Potato family (Potato, RottenPotatoNG, Juicy Potato)
Induces the SYSTEM account to connect to a controlled RPC endpoint using the CoGetInstanceFromIStorage COM API function.
In Potato and RottenPotatoNG, the call was used to instantiate a COM Storage Object of the BITS local service. In Juicy Potato, an instance of the service specified in parameter, using its Class Identifier (CLSID), is requested.
Then the packets received by the controlled RPC endpoint are relayed to the MSRPC endpoint (on port TCP 135) until an NTLM authentication attempt of the SYSTEM account is received.
The NTLM authentication attempt is replayed using Windows API calls (AcquireCredentialsHandle and AcceptSecurityContext) to ultimately obtain a token for the SYSTEM account.
Restriction applied starting from the Windows 10 1809 and Windows Server 2019 operating system mitigate this attack.
Indeed the port contacted by the COM API function is now fixed to the MSRPC endpoint and can not longer be specified, resulting in an impossibility to intercept the NTLM authentication attempt.
Exploit the fact that upon starting the BITS service attempt an NTLM authentication to the WinRM service (on port 5985).
Similarly to the exploitation process of tools from the Potato family, the NTLM authentication attempt is relayed through Windows API calls to obtain a token for the SYSTEM account.
Requires that the WinRM service is not running (default configuration on Windows workstation operating systems, including Windows 10, but not on Windows server operating systems).

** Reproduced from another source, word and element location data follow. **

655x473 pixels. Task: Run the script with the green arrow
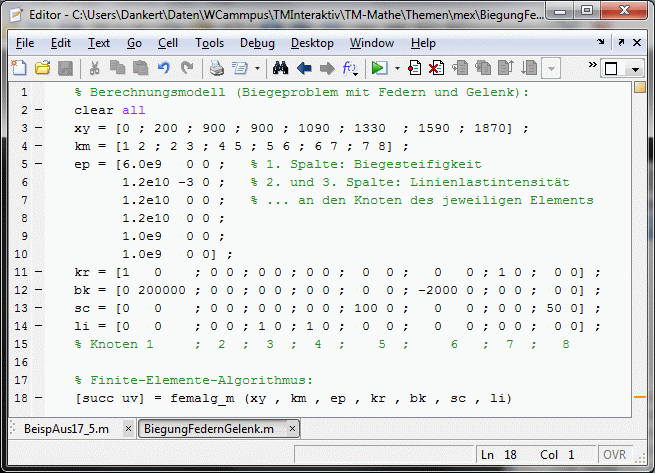pyautogui.click(x=378, y=68)
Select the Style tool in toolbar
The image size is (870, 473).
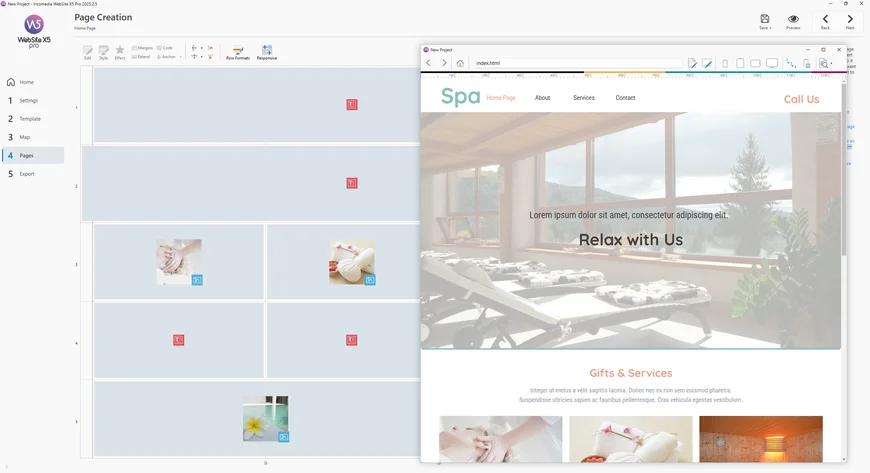[103, 51]
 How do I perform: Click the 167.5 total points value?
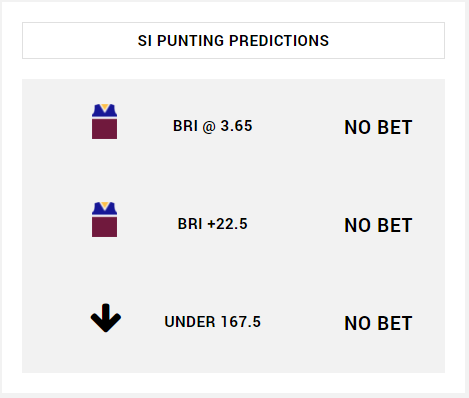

Induces the SYSTEM account to connect to a controlled named pipe using the RpcRemoteFindFirstPrinterChangeNotification(Ex) function of the Print System Remote Protocol exposed on the MS-RPRN MSRPC interface (also known as "Printer Bug").
Once the SYSTEM account is connected to the controlled named pipe, it can be impersonated using the ImpersonateNamedPipeClient Win32 API function.
Requires the Print Spooler service to be running (or startable by the current user) on the host.